Bayesian Personalized Treatment Selection for Advanced Breast Cancer

Peter Thall Speaker
University of Texas, MD Anderson Cancer Center
 
Tuesday, Aug 5: 9:05 AM - 9:35 AM
Invited Paper Session 
Music City Center 

Description

A Bayesian method will be presented for personalized treatment selection in settings where data are available from a randomized trial with multiple outcomes. The motivating application is a trial that compared the combination letrozole plus bevacizimab (L+B) to letrozole alone (L) as first-line therapy for hormone receptor positive advanced breast cancer.
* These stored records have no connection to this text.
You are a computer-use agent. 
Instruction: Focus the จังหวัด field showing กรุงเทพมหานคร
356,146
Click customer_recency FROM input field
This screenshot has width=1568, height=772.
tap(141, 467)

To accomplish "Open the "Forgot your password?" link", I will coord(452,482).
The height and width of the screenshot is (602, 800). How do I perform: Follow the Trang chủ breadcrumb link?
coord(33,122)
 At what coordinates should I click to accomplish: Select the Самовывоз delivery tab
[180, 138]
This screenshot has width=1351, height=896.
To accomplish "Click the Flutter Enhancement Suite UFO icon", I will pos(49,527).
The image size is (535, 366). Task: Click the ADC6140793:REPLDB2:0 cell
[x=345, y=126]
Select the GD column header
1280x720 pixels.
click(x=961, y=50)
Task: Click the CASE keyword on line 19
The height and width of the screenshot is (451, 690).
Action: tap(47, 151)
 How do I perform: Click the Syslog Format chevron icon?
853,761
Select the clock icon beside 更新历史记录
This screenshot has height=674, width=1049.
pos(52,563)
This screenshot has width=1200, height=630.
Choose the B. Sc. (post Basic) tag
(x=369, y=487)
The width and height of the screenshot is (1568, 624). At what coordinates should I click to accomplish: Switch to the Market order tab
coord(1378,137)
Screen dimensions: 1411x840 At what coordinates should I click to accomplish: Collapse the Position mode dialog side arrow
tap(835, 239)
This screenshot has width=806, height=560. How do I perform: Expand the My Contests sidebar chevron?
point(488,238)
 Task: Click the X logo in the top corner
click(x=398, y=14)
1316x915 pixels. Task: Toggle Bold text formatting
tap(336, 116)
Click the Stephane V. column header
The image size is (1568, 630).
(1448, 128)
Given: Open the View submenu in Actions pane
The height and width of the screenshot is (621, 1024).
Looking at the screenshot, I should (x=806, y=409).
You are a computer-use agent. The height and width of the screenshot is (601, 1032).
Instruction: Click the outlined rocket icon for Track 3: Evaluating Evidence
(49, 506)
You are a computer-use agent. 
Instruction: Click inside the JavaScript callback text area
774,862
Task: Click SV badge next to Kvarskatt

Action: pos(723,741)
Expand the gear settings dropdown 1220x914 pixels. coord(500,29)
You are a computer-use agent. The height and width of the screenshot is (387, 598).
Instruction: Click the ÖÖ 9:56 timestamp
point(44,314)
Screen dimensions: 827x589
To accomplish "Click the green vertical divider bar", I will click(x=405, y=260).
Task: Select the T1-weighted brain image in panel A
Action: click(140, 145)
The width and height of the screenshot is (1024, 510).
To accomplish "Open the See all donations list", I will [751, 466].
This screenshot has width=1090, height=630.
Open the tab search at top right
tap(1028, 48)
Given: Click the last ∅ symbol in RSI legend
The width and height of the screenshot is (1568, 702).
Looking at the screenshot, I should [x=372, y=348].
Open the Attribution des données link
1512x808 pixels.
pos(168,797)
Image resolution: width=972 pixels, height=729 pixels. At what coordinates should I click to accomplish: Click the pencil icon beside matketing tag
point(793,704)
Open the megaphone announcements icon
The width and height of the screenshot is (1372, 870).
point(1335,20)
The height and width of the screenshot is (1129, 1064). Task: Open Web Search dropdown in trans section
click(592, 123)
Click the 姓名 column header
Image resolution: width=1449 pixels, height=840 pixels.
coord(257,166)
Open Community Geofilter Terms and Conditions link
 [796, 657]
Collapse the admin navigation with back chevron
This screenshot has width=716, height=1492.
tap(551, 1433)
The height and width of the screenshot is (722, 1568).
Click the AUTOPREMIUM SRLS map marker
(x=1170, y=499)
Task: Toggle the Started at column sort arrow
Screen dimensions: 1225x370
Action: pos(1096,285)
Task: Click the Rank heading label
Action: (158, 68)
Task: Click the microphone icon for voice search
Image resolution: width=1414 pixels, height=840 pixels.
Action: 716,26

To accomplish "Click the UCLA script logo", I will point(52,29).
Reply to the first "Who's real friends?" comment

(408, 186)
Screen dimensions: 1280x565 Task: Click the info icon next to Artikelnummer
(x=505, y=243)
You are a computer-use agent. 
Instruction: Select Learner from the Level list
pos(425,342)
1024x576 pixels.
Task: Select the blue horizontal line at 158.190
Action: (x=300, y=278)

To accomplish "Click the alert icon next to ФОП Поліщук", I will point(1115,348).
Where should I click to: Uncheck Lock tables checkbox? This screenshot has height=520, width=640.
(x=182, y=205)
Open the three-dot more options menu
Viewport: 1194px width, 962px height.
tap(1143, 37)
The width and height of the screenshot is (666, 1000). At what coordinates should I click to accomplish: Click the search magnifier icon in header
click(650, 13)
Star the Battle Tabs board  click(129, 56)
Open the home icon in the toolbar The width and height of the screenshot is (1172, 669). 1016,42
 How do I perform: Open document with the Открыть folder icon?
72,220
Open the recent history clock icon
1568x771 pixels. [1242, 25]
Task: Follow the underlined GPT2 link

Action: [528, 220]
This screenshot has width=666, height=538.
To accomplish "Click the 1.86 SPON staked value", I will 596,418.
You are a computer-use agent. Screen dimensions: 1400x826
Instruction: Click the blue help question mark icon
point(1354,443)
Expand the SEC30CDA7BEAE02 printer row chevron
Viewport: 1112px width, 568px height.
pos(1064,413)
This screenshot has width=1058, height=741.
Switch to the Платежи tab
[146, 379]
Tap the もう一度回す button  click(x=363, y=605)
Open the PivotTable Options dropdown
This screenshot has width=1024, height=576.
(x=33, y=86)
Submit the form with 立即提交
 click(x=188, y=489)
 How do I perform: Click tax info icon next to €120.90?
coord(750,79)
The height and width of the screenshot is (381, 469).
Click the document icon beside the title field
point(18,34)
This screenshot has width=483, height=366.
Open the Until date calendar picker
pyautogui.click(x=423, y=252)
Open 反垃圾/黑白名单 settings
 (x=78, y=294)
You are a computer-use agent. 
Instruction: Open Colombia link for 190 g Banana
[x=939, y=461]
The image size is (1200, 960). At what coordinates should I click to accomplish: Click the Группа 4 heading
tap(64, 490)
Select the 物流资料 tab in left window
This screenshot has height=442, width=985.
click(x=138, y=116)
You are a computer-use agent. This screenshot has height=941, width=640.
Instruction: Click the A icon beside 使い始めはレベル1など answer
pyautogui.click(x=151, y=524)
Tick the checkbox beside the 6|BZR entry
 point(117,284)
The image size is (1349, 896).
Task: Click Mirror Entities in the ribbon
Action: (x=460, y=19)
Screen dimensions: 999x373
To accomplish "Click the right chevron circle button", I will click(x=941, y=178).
The trial's data showed that L+B was associated with longer progression-free survival (PFS) time, but also a much higher rate of severe toxicities. To address the problem of selecting a future patient's treatment based on the trial's data and the future patient's covariates, collaborating physicians who treat advanced breast cancer patients constructed a joint utility function of PFS time, total toxicity burden (TTB), and patient prognostic covariates. The construction was guided by their clinical experiences. To estimate joint effects of treatment and covariates on PFS time and TTB, a multivariate Bayesian nonparametric regression model was fit to the data. Using the fitted model, a future patient's treatment may be selected by maximizing the posterior predictive mean utility, computed using the patient's covariates. Posterior inferences showed that, based on this utility function, the optimal treatment for a given patient depends on their age.